▸ **ACTIVITY**: Every line of the material below in which "button" shows up is to be located and copied.

▸ **TASK INPUT**:
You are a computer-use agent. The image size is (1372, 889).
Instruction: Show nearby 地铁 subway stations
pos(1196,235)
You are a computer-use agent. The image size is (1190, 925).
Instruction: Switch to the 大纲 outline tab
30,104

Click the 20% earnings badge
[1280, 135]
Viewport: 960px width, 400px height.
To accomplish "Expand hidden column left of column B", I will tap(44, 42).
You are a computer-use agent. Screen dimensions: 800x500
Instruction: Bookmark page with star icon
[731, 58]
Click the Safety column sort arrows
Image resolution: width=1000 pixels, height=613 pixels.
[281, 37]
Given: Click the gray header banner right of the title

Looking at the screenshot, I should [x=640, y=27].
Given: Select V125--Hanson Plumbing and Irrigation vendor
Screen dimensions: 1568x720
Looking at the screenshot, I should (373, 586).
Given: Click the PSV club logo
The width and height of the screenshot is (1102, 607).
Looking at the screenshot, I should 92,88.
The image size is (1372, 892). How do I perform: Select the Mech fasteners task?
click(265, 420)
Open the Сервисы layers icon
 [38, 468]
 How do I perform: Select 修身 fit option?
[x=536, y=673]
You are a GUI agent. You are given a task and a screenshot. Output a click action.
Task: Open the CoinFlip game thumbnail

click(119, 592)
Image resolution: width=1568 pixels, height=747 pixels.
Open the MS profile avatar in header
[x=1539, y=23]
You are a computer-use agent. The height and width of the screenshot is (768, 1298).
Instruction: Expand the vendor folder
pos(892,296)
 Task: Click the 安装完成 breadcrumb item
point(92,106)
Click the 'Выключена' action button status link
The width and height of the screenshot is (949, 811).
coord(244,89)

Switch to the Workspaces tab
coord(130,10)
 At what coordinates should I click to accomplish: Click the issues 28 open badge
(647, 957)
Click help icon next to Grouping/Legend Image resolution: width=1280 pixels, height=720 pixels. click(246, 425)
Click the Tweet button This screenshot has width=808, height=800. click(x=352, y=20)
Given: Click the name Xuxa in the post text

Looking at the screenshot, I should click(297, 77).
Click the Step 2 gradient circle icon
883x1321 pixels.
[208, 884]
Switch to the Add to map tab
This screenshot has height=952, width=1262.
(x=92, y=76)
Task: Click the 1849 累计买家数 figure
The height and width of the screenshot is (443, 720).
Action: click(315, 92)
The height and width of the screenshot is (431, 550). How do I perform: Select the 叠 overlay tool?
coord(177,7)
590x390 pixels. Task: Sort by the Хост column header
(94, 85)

▸ **EXERCISE ANSWER**:
Click the 'Выключена' action button status link
Click the Tweet button This screenshot has width=808, height=800. click(x=352, y=20)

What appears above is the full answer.